- Official name: Gökçekaya Baraji
- Location: Eskişehir, Turkey
- Coordinates: 40°1′58″N 31°00′59″E﻿ / ﻿40.03278°N 31.01639°E
- Construction began: 1967
- Opening date: 1972
- Operator: State Hydraulic Works (DSİ)

Dam and spillways
- Type of dam: Arch
- Impounds: Sakarya River
- Height: 115 m (377 ft)
- Length: 634 m (2,080 ft)

Reservoir
- Total capacity: 910 hm³
- Surface area: 20 km^{2} (8 sq mi)

Power Station
- Turbines: 3 x 92.8 MW Francis-type
- Installed capacity: 278 MW
- Annual generation: 562 GWh

= Gökçekaya Dam =

Gökçekaya Dam is 43 km north of Alpu town 45 km east of province of Eskişehir in central Turkey and located 60 km downstream of Sarıyar Dam on the Sakarya River which runs into the Black Sea.

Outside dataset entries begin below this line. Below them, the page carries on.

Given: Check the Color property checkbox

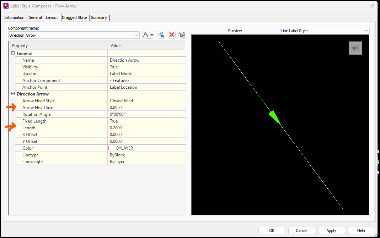Looking at the screenshot, I should pyautogui.click(x=19, y=148).
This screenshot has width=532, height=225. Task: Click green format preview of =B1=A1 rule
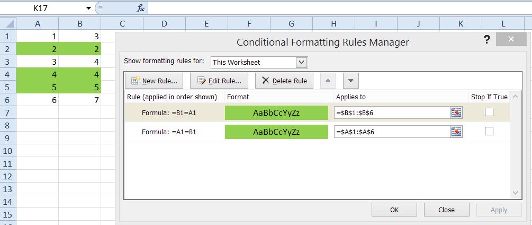(276, 113)
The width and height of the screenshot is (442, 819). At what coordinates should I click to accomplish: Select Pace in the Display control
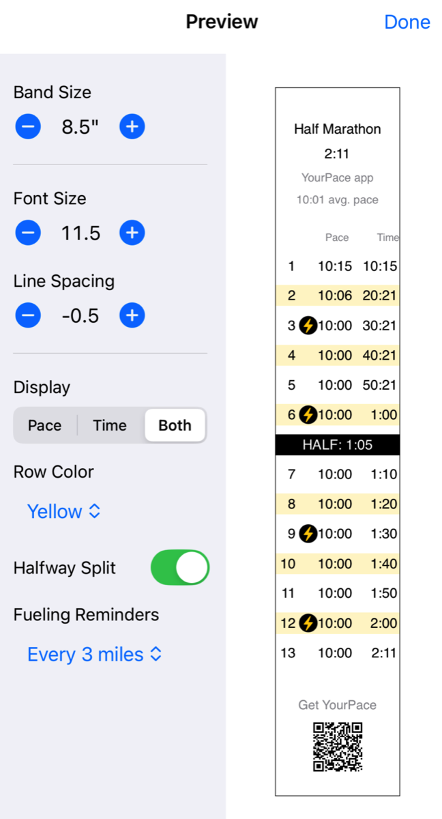pos(45,425)
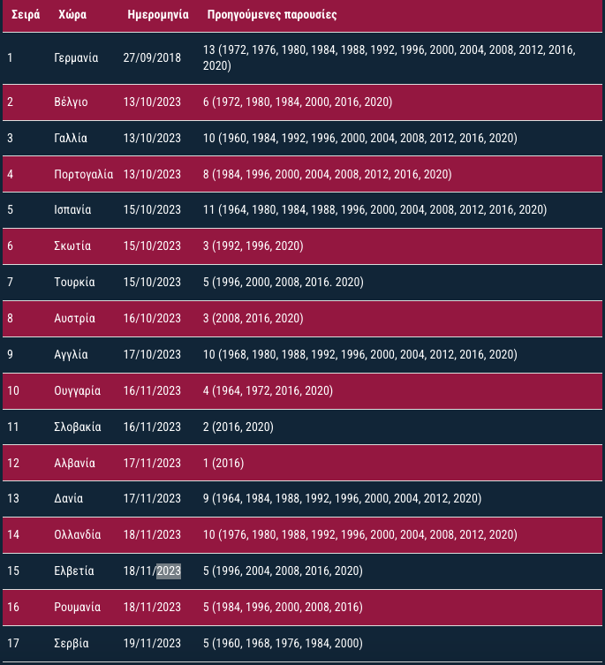The width and height of the screenshot is (605, 665).
Task: Select Αυστρία date 16/10/2023
Action: coord(152,318)
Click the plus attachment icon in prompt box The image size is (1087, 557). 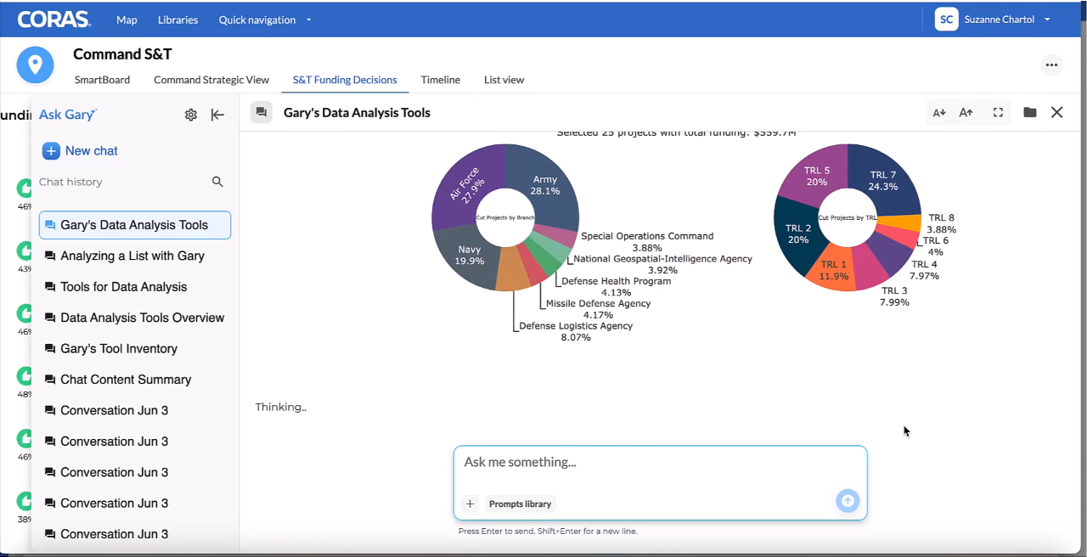pos(470,504)
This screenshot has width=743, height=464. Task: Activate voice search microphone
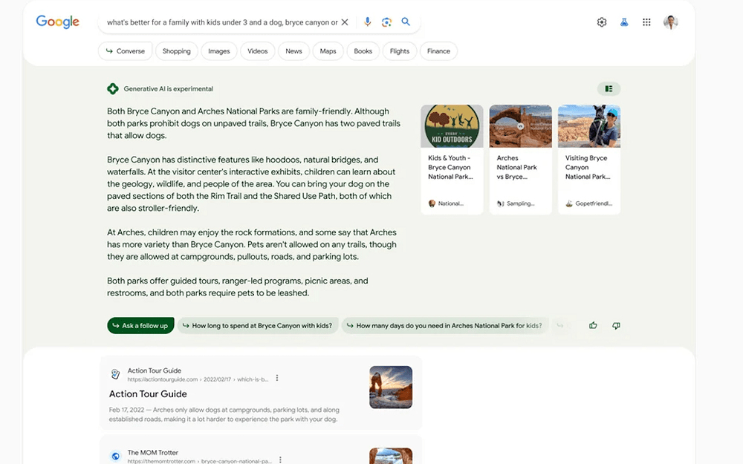coord(367,22)
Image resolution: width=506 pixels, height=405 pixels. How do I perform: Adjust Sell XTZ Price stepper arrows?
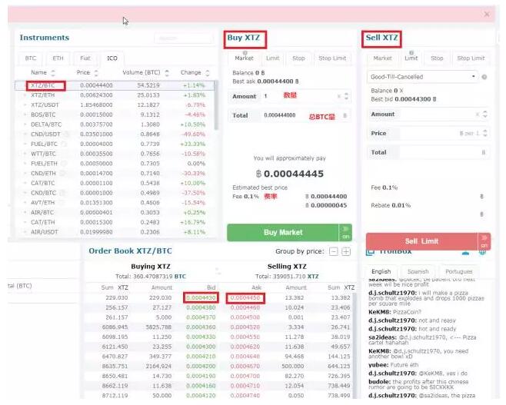tap(484, 134)
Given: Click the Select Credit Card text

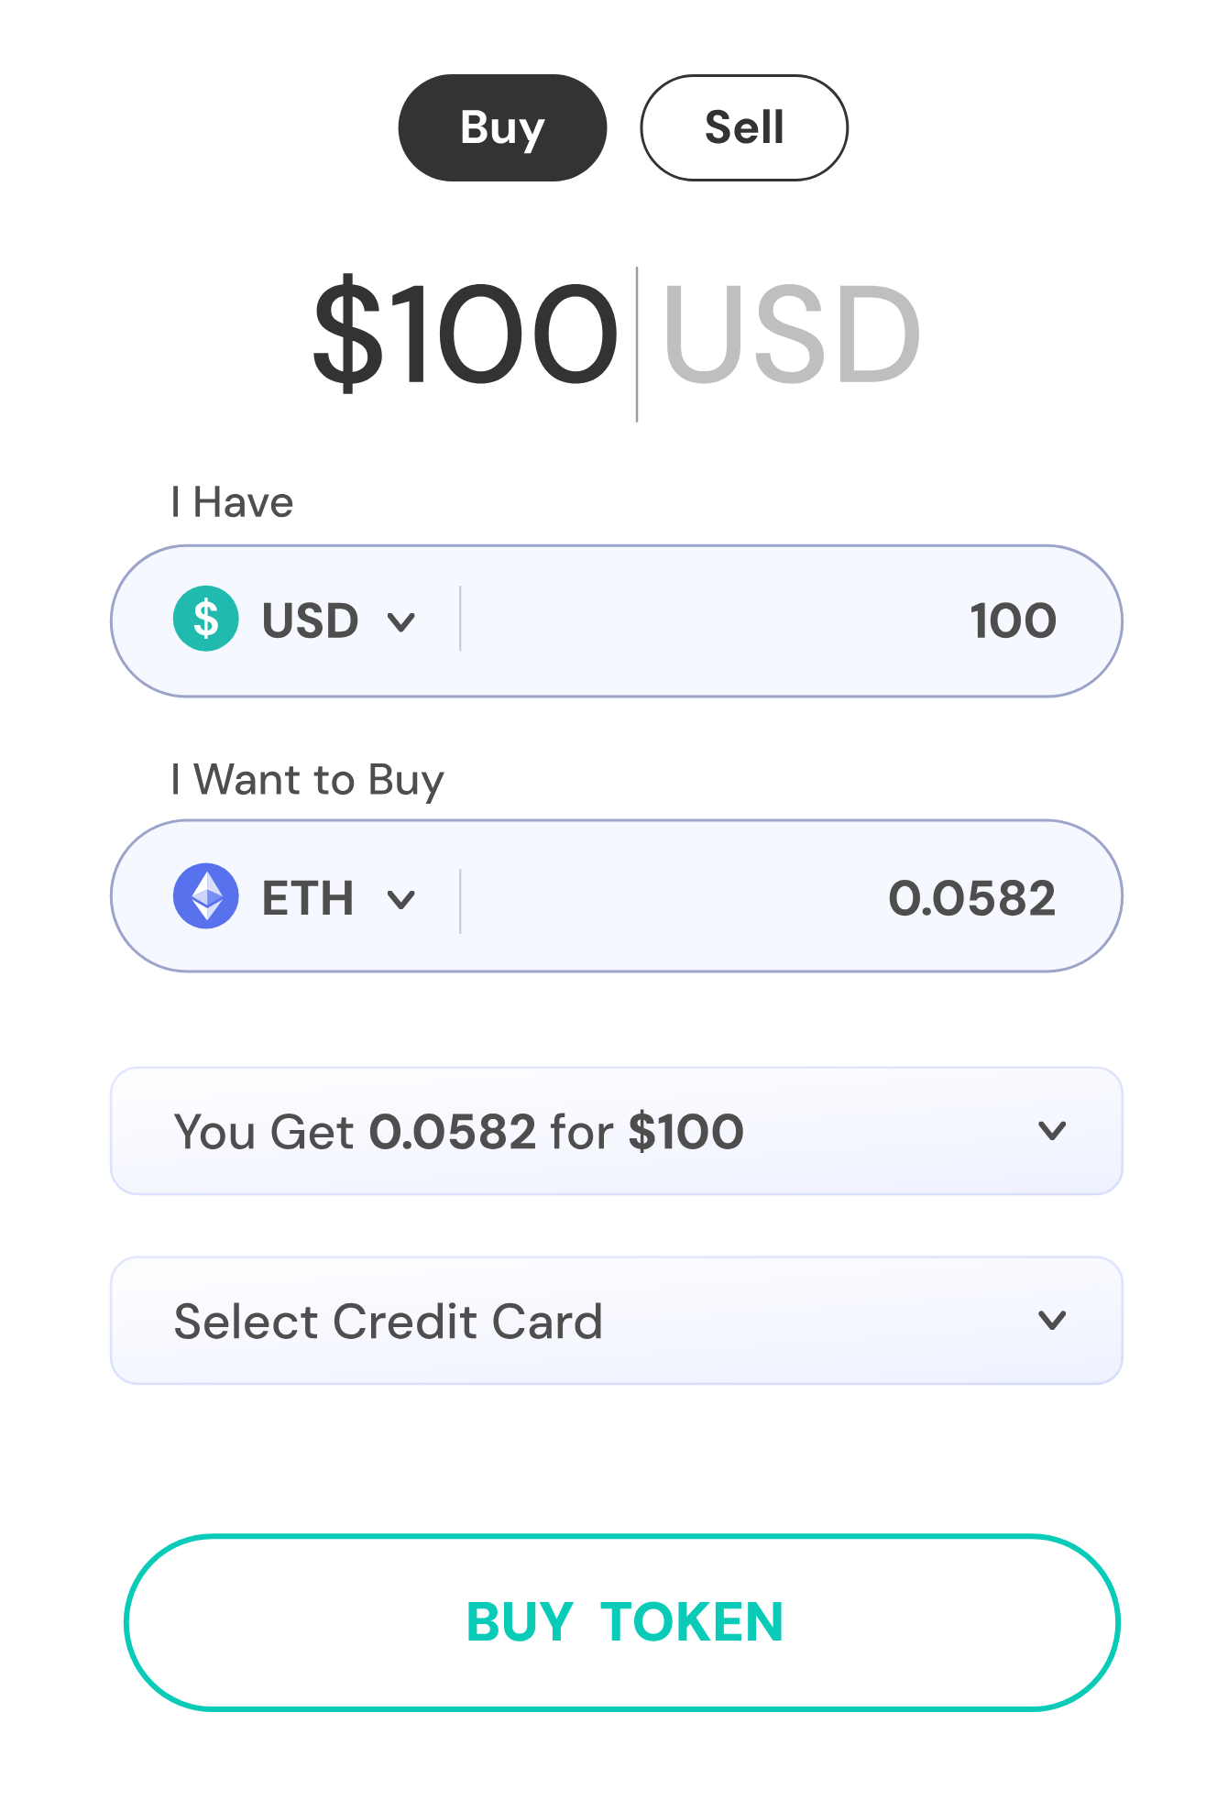Looking at the screenshot, I should pyautogui.click(x=389, y=1322).
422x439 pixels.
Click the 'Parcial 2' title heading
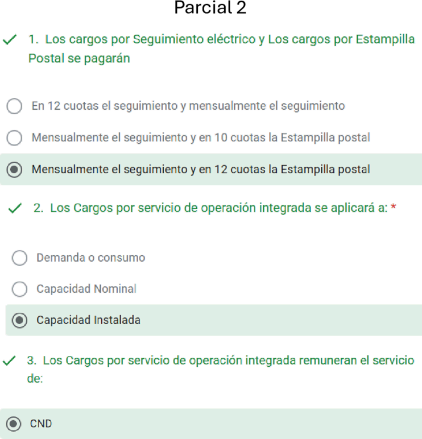coord(210,7)
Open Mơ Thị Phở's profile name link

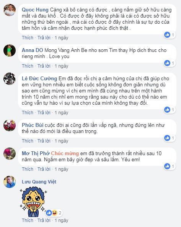36,154
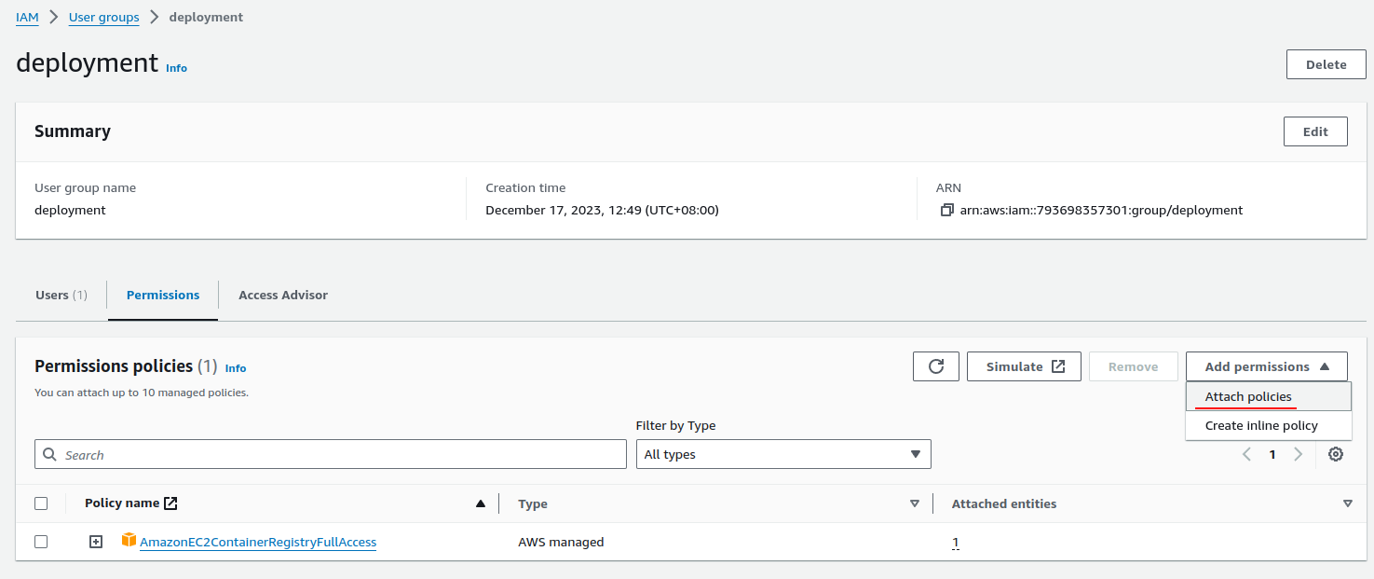Expand the AmazonEC2ContainerRegistryFullAccess policy details

click(96, 542)
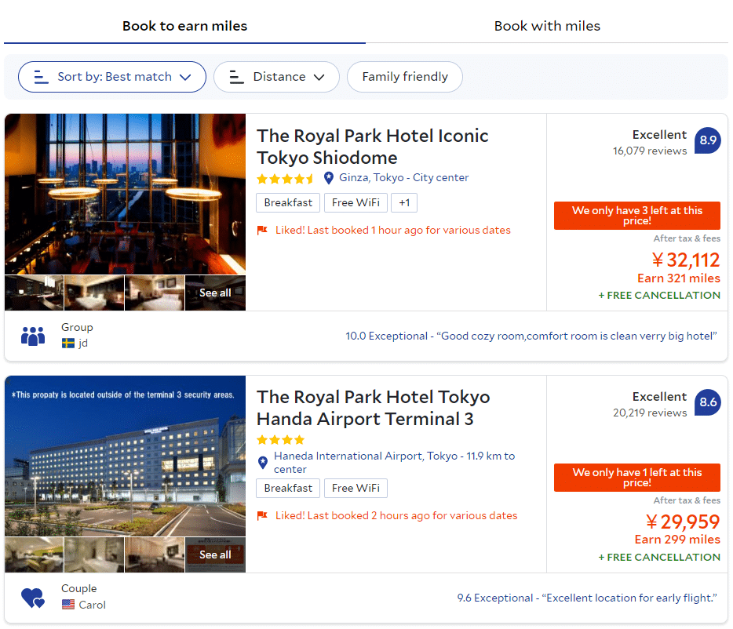The width and height of the screenshot is (733, 629).
Task: Toggle the Family friendly filter
Action: [x=405, y=77]
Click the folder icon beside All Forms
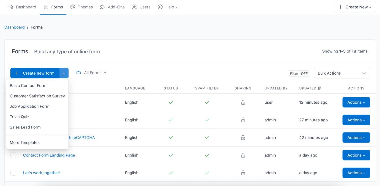Screen dimensions: 380x186 click(79, 73)
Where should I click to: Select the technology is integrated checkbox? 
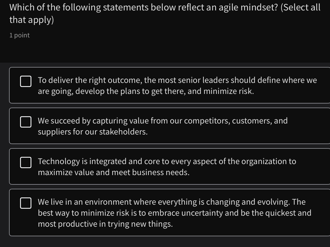26,163
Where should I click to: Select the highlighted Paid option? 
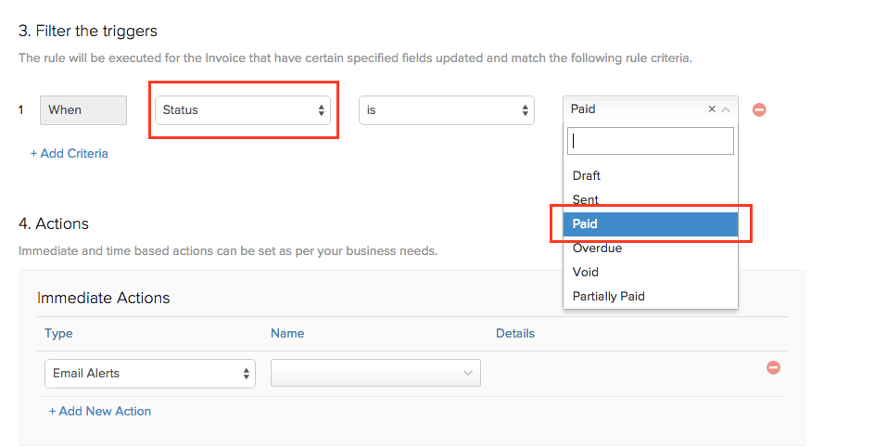[x=586, y=224]
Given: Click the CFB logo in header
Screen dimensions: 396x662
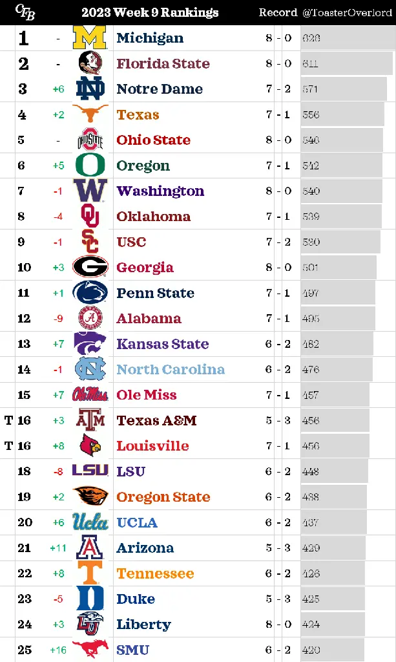Looking at the screenshot, I should click(25, 12).
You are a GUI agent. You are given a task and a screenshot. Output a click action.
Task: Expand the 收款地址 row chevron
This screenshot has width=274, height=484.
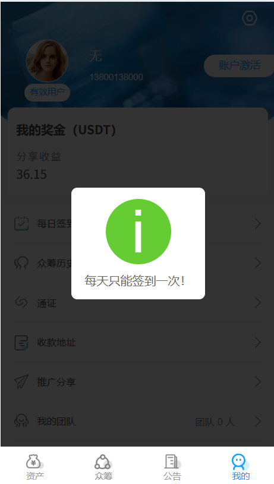pyautogui.click(x=257, y=342)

The Yenice Dam is located downstream.

There is a hydroelectric power plant, established in 1972, at the dam, with a power output of 278 MW (three Francis turbines at 92.8 MW each), generating an average 562 GW·h of hydroelectricity annually.

The construction work on the dam and the power plant started in 1967 and was completed in 1973.